- **To do**: Print the lines of the entries below from the one with "Task: Open the" through the final line, exactly as they appear. The pictures are not part of the copy.

Recorded data section start

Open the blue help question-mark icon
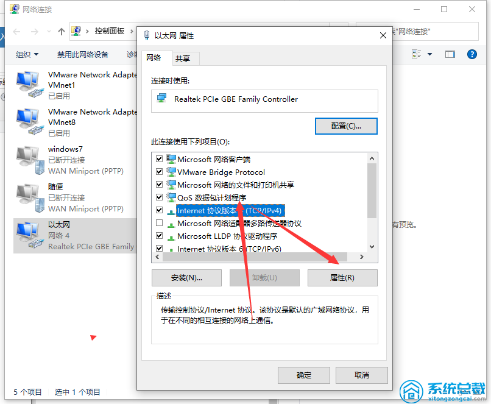 [x=472, y=54]
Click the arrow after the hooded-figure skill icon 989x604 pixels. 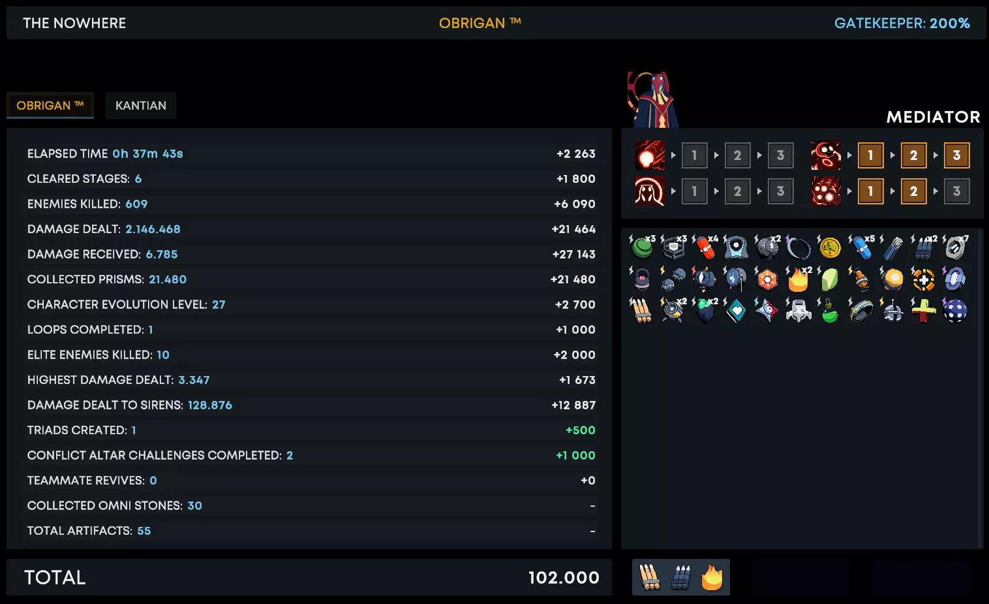point(673,191)
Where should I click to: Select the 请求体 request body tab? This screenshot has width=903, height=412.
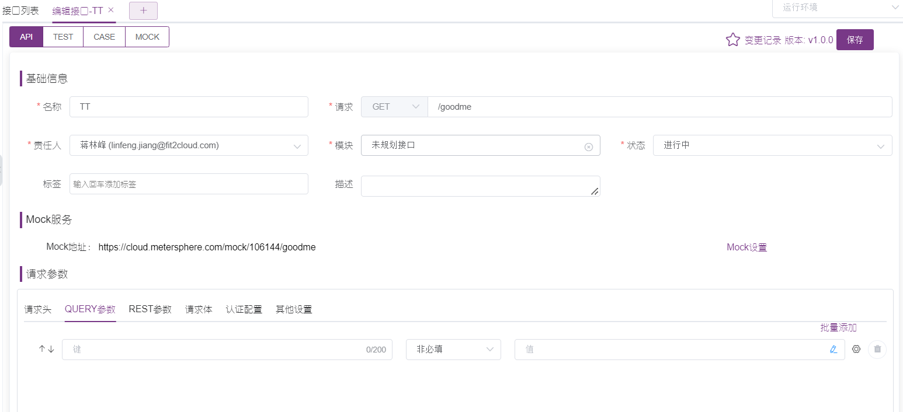[199, 309]
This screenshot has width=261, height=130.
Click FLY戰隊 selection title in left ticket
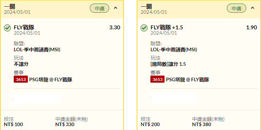[24, 28]
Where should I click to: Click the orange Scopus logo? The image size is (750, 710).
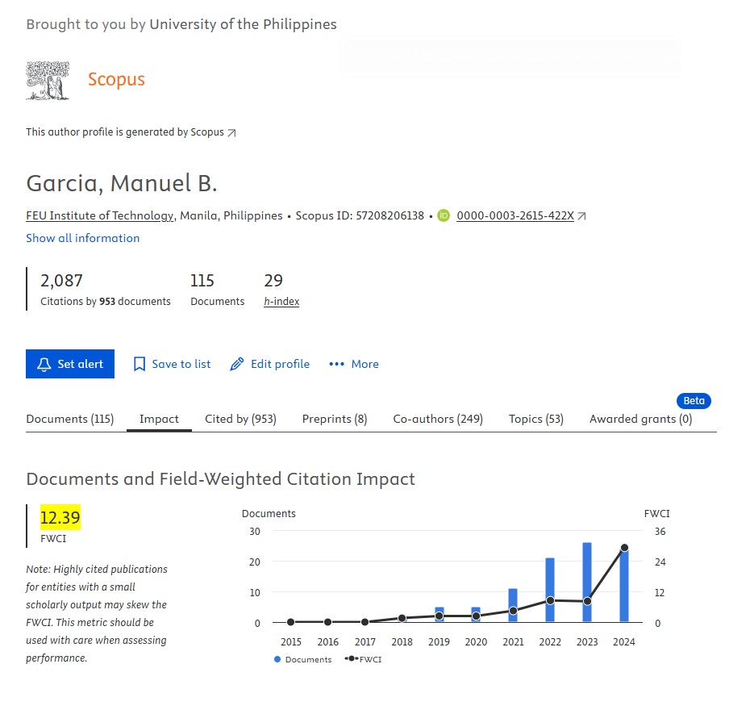point(116,79)
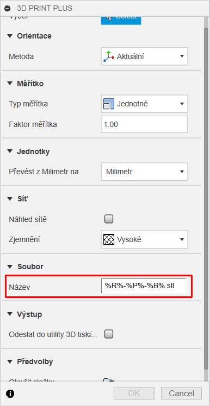Tick the Odeslat do utility 3D tisku checkbox
The image size is (210, 406).
[x=109, y=334]
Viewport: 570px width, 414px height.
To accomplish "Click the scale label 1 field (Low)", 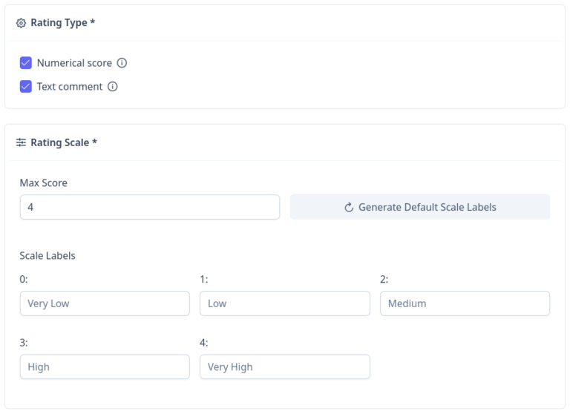I will (284, 303).
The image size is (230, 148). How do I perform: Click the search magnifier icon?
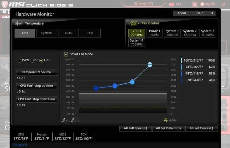[195, 4]
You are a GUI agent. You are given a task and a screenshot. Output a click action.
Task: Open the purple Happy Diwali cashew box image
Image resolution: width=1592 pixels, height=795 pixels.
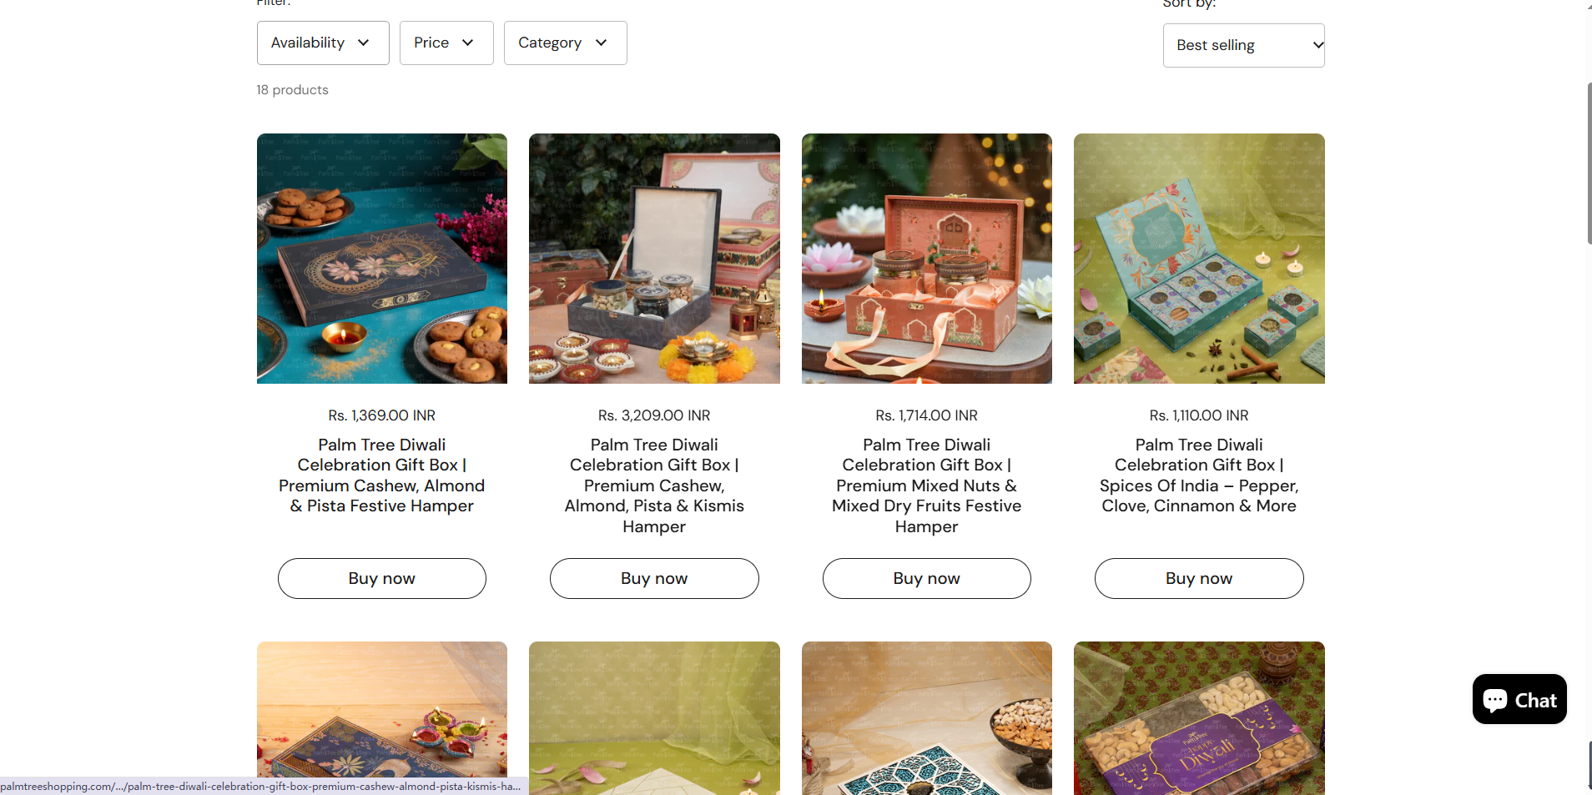pos(1198,718)
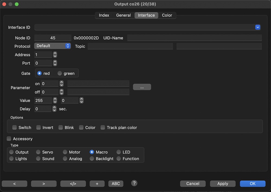The height and width of the screenshot is (192, 271).
Task: Go to previous output with < button
Action: pyautogui.click(x=14, y=184)
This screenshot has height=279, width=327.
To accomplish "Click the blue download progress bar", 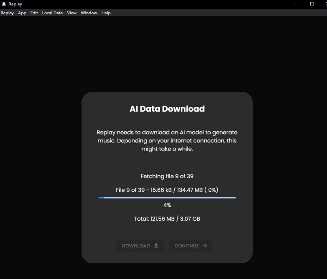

Recorded data section end

- **The completed task**:
Task: Open the purple Happy Diwali cashew box image
Image resolution: width=1592 pixels, height=795 pixels.
pos(1198,718)
The height and width of the screenshot is (192, 271).
Task: Go to previous output with < button
Action: pyautogui.click(x=14, y=184)
This screenshot has height=279, width=327.
To accomplish "Click the blue download progress bar", 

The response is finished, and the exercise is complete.